Fine, but I already answered : the mass decreases !

what a safe answer! :P

 

[junglebeast]

just keep it theoretical

V = volume
m = mass of bird
M = mass of box

etc...

This question is governed by the chaotic fluid dynamics of air currents. How can you write that as a simple algebraic equation without neglecting the factors that actually cause the real world result? If you only look at mass, volume, etc, you would conclude that an airplane cannot possibly fly because you ignored the effect of air resistance.

 

[Pythagorean]

This question is governed by the chaotic fluid dynamics of air currents. How can you write that as a simple algebraic equation without neglecting the factors that actually cause the real world result? If you only look at mass, volume, etc, you would conclude that an airplane cannot possibly fly because you ignored the effect of air resistance.

look up etc. sometime.

 

[humanino]

what a safe answer! :P

The thing is : I don't care of the hydrodynamical details of how the bird is still in the box. I have computers, I can get much more complicated stuff worked out provided I use enough power, but this is irrelevant, and not the right way to calculate it. If the question is "will the mass change" the only way for the mass of the box to change is by giving away energy, period. As I said, a much more relevant question is to get into actual numbers, to estimate the thermodynamical fluctuations and compare them to (1) the mass loss (2) the accuracy of the scale.

 

[tiny-tim]

Is this an unladen bird?

 

[Pythagorean]

The thing is : I don't care of the hydrodynamical details of how the bird is still in the box. I have computers, I can get much more complicated stuff worked out provided I use enough power, but this is irrelevant, and not the right way to calculate it. If the question is "will the mass change" the only way for the mass of the box to change is by giving away energy, period. As I said, a much more relevant question is to get into actual numbers, to estimate the thermodynamical fluctuations and compare them to (1) the mass loss (2) the accuracy of the scale.

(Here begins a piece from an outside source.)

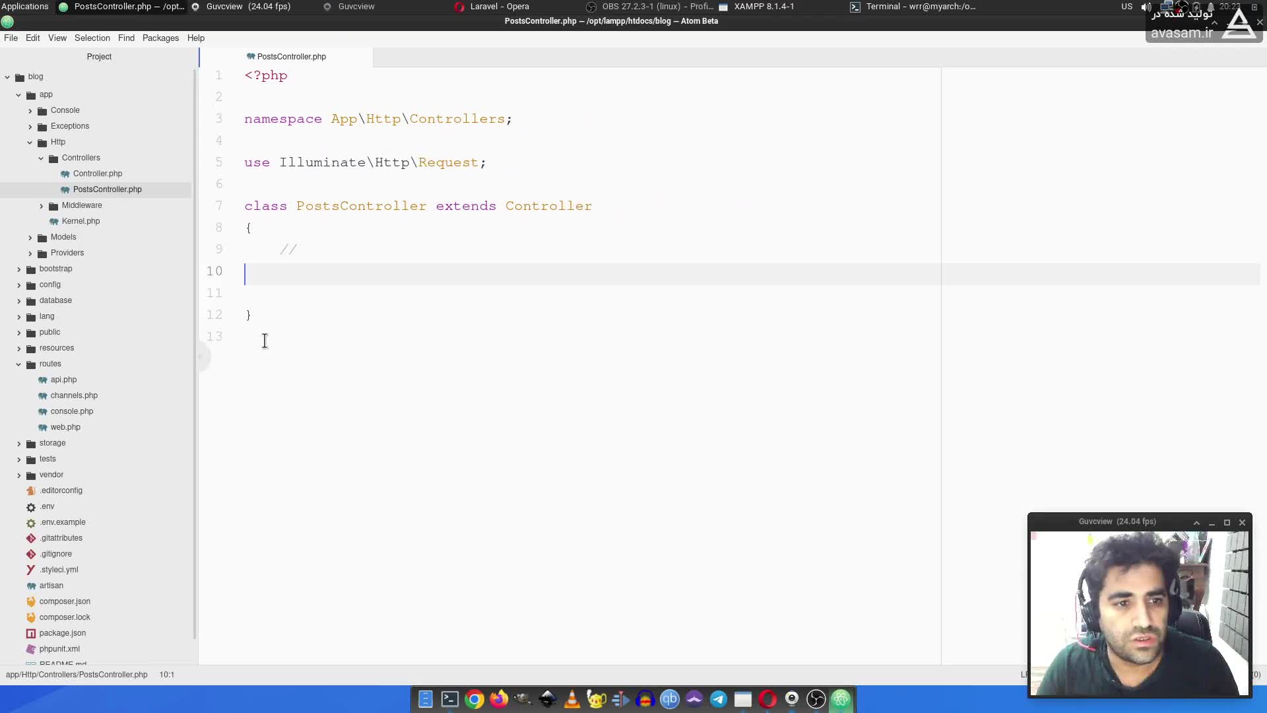Select the PostsController.php editor tab
The width and height of the screenshot is (1267, 713).
pyautogui.click(x=291, y=57)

Hrmm, I guess I didn't take it as the mass particularly changing. I was looking at the force on the scale changing.

 

[DaveC426913]

Although the air pressure directly the bird will be greater, if the box is large enough to hold a flying / flapping bird, then the air molecules (which can travel much faster than the bird's wing) will likely dissipate that downward pressure so that it is a uniform pressure in all directions, such that the added weight to the box is an imperceptible fraction of the bird's weight.

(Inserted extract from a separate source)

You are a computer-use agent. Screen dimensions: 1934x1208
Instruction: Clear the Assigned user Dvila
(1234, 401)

That would be an interesting trick. The implication is that, if you set something flapping in a closed environment, you can cause the whole environment to weigh less.

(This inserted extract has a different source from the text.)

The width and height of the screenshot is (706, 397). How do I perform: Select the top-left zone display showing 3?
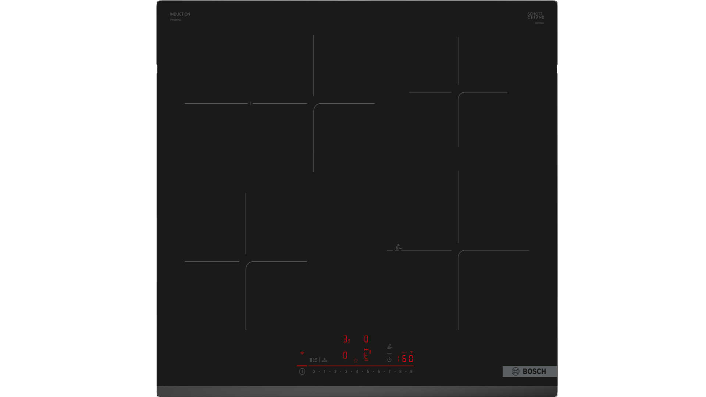(346, 339)
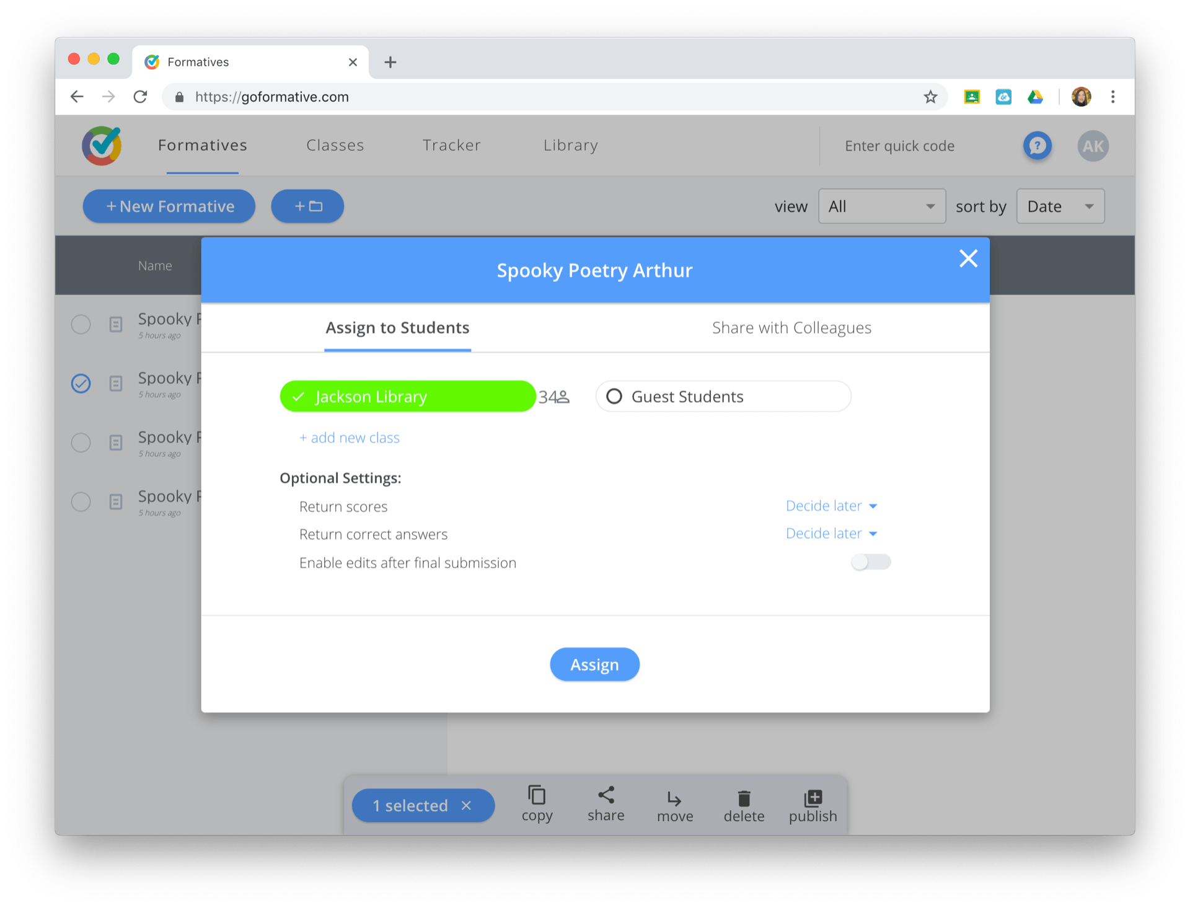Open the blue help question mark icon
This screenshot has width=1190, height=908.
(x=1037, y=146)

Commerical airliners would be all over this! If you set it up right, you could make a plane weightless just by putting enough birds in it.


No, it doesn't work. The downward pressure is not dissipated. Any air that moves towards the side or top of the box will have to displace air that's already there, pushing it down. The net pressure of all the air in the box will be downward and of a magnitude exactly equaling the weight of the bird.